AI strategy checklist: 20 questions before you spend a euro
Twenty questions that turn AI enthusiasm into a plan: what problem, whose data, who owns it, what it costs and what could go wrong.
The short answer
Twenty questions turn AI enthusiasm into something fundable. They cover six areas: the problem, the data, the people, the money, the risk and the measurement. Answered honestly with the right four people in the room, they take an afternoon, and they almost always change what gets built first and make it smaller. The questions most often skipped are the baseline, the owner and the exception path, and skipping those three explains most of the AI projects that are quietly abandoned after six months. Where an answer does not exist, it names the work to do first, measuring, naming, deciding, which takes days rather than months. Any use that cannot answer the risk and measurement questions should not be funded yet, however impressive the demonstration was.
The twenty questions
| # | Area | Question | Good answer |
|---|---|---|---|
| 1 | Problem | What specific problem does this solve, in one sentence? | A process, not a capability |
| 2 | Problem | How is it handled today, and how many hours does that take? | A measured number |
| 3 | Problem | How often does it happen and by whom? | Frequent, by named people |
| 4 | Problem | What does it cost in errors, delays or lost work? | An estimate with reasoning |
| 5 | Problem | Why now rather than next year? | A reason beyond availability |
| 6 | Problem | What are we not doing instead? | An explicit trade-off |
| 7 | Data | What data does it need and where does it live? | Known systems, named owners |
| 8 | Data | Is that data complete, current and consistent enough? | Checked, not assumed |
| 9 | Data | Does it include personal or sensitive data, and under what basis? | Reviewed with your adviser |
| 10 | Data | Which provider and terms will process it? | Business terms, training excluded, region known |
| 11 | People | Who owns this after launch? | A named, willing person |
| 12 | People | Whose work changes, and have they been involved? | Involved from the start |
| 13 | People | Who handles what it cannot? | Named, with time allocated |
| 14 | Money | What is the build cost and what is the yearly running cost? | Both, including usage and maintenance |
| 15 | Money | What is the cost per task compared with today? | Calculated |
| 16 | Money | What happens to the cost if volume triples? | Modelled, with caps |
| 17 | Risk | What happens when it is wrong, and how would we know? | Visible, reversible, monitored |
| 18 | Risk | Does it decide anything about a person? | No, or with human decision and explainability |
| 19 | Measure | What number shows it worked, and what is it today? | Defined and measured now |
| 20 | Measure | When do we review, and what would make us stop? | A date and a stopping condition |
Using the checklist
- Get the four people together: decision-maker, prospective owner, someone who does the work, data protection adviser.
- Answer questions one to six before discussing any tool.
- Check the data questions against reality, by looking at the actual data rather than describing it.
- Name the owner and the exception handler before going further.
- Do the money arithmetic, including running costs and a tripled-volume scenario.
- Start the baseline measurement the same week, because it takes two weeks.
- Write the review date and the stopping condition into the decision.

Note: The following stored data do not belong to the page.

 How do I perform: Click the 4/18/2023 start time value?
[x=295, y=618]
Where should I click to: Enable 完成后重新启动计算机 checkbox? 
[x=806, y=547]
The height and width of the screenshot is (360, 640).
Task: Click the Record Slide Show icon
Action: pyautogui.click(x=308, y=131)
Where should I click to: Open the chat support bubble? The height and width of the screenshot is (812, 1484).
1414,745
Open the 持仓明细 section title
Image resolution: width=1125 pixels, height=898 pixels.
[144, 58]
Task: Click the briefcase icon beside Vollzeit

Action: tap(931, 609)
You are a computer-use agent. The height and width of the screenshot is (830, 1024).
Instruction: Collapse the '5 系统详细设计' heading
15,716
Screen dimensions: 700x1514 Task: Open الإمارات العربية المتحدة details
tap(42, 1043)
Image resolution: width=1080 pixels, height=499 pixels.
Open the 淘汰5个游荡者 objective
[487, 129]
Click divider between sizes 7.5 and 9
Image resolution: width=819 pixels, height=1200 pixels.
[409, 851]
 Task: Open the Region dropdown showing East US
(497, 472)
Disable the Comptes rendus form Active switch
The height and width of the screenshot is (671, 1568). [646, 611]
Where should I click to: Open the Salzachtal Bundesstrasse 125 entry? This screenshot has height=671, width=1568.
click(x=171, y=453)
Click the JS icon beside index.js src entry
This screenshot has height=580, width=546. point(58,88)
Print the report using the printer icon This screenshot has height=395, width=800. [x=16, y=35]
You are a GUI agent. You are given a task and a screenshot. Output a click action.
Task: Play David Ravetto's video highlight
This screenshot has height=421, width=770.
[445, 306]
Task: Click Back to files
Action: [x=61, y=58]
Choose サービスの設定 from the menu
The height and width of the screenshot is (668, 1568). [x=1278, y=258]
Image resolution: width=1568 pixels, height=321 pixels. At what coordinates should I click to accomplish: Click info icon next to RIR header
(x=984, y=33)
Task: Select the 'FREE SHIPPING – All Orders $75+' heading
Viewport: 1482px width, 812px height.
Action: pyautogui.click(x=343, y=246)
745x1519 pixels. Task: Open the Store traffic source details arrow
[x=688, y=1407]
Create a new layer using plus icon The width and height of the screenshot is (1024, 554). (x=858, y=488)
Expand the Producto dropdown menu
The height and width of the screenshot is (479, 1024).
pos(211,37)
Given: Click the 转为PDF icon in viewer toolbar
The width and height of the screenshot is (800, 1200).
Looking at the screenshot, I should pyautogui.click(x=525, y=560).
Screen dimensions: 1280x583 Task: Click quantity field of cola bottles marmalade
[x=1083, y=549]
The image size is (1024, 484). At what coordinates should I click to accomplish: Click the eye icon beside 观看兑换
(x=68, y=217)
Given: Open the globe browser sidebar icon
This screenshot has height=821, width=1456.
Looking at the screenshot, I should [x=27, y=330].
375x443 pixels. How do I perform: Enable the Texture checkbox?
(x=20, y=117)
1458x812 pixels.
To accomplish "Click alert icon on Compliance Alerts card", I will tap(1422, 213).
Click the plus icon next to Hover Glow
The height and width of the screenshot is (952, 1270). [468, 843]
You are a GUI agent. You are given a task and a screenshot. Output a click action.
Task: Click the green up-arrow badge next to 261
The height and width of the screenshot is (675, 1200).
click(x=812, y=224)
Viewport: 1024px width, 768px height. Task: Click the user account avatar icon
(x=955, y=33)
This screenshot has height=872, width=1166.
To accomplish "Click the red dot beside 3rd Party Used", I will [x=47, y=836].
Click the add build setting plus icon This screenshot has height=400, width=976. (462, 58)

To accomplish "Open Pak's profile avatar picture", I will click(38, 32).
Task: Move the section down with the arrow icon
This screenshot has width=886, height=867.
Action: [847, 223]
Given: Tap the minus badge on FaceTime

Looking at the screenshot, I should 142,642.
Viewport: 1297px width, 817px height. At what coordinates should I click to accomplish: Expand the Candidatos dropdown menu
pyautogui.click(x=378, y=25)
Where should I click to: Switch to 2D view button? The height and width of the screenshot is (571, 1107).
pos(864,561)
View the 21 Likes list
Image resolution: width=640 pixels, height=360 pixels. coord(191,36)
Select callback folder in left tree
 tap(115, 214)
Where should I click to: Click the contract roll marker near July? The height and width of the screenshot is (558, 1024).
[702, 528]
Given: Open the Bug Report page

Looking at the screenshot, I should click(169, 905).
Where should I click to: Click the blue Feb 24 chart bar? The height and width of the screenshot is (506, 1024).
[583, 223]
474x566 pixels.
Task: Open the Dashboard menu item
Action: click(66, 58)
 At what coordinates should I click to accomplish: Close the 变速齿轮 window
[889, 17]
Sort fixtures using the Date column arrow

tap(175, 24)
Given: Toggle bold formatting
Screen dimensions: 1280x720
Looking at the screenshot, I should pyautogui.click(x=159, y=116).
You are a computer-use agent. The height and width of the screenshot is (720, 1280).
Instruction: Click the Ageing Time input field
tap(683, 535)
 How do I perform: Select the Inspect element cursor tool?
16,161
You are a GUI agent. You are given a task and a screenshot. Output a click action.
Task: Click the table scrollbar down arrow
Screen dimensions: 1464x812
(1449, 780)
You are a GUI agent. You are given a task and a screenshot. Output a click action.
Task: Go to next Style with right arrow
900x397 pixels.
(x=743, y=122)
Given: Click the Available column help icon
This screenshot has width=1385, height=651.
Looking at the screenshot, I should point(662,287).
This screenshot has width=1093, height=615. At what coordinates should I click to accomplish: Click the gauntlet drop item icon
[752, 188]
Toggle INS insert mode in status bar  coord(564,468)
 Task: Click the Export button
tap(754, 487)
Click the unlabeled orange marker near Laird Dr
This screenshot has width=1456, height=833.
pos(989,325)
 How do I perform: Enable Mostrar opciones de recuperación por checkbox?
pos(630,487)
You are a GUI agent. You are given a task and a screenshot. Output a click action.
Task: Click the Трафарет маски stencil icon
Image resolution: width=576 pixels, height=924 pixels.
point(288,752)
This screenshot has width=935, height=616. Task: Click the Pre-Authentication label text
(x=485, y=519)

- Fund the build only once the answers exist.
What honest answers usually change
Businesses that answer these questions properly tend to build something smaller and duller than the idea they started with, sooner, with a clearer measure. They also frequently discover a different first project: the hours are somewhere else, or the data for the exciting idea is not ready while the data for a neighbouring process is. That rerouting is the checklist’s main value, and it happens in an afternoon rather than after six months and an invoice.
What this means for you
Before spending on AI, answer twenty questions about the problem, the data, the people, the money, the risk and the measurement, with the decision-maker, the owner, someone who does the work and your data protection adviser. Where answers are missing, do that work first. Fund only what can name an owner, a baseline, a measure, a review date and a stopping condition.
Frequently asked questions
Can we answer these before knowing what we want to build?
That is the best time. The first six questions are about the problem and the hours, not the solution, and their answers usually point at a different and better first project than the one that prompted the conversation. Businesses that answer these before choosing a tool build something smaller, sooner and more useful.
What if we cannot answer several?
That is a result, not a failure. Unanswerable questions name the work to do first: measure the baseline, name an owner, sort out the data terms, define the exception path. Those take days, not months, and they are what makes the project succeed. Funding a build while several answers are missing is how the money gets wasted.
Who should answer them?
The decision-maker, the person who would own the result, someone who does the work today, and whoever can speak to data protection obligations. Answers from one person describe an intention; answers from those four describe a project.